Find the string "computer" in the listing below and return each line it appears in.

--- Given records ---

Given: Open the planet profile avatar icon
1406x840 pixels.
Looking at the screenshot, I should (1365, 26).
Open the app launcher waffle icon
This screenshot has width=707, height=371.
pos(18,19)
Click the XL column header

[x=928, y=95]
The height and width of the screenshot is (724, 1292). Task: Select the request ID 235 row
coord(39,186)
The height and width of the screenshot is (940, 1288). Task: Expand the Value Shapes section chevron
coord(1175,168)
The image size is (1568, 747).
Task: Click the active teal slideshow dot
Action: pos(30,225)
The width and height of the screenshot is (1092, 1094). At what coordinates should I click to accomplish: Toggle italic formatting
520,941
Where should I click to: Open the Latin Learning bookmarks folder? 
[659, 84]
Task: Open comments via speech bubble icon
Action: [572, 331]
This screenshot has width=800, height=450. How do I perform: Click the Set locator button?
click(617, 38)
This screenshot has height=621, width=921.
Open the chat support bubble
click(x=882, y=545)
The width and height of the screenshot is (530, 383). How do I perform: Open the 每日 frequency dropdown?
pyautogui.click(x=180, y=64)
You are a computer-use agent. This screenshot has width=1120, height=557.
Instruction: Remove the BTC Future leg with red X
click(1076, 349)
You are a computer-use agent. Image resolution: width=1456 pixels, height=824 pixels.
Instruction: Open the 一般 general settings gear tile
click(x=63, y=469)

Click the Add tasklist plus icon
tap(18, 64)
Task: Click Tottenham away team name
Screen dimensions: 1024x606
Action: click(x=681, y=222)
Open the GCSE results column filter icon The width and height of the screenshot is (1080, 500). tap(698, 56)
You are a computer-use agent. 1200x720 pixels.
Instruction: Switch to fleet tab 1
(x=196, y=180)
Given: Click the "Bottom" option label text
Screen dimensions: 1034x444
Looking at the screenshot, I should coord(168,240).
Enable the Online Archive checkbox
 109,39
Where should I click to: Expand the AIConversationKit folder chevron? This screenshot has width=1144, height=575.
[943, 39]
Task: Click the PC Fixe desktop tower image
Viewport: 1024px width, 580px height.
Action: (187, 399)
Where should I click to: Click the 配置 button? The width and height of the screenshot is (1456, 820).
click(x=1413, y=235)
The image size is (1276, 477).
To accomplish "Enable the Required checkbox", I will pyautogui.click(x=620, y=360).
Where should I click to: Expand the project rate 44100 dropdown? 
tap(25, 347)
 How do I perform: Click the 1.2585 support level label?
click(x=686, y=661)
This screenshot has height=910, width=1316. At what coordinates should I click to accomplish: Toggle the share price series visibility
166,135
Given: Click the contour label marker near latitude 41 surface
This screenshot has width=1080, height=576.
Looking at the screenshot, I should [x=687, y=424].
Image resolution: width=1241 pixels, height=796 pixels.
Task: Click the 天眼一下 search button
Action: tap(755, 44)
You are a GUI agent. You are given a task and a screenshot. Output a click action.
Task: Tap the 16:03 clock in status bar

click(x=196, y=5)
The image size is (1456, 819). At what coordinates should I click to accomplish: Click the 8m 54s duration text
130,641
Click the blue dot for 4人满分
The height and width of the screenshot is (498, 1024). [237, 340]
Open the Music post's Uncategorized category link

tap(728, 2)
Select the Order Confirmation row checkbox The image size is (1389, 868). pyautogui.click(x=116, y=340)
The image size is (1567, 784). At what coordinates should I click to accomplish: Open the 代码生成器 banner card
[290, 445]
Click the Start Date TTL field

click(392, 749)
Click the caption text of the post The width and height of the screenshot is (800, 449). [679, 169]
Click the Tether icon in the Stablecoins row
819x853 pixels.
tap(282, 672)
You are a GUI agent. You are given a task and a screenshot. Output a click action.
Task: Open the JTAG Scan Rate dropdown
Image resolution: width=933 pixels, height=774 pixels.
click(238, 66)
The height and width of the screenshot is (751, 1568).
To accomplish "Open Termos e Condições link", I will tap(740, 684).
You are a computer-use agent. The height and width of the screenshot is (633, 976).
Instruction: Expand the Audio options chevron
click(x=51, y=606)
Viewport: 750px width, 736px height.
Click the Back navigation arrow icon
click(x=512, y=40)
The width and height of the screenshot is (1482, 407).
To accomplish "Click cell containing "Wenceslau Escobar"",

---

Answer —
You are a computer-use agent. This screenshot has width=1120, height=557.
You are a computer-use agent. Image resolution: width=1456 pixels, height=824 pixels.
You are a computer-use agent. 1200x720 pixels.
You are a computer-use agent. The height and width of the screenshot is (633, 976).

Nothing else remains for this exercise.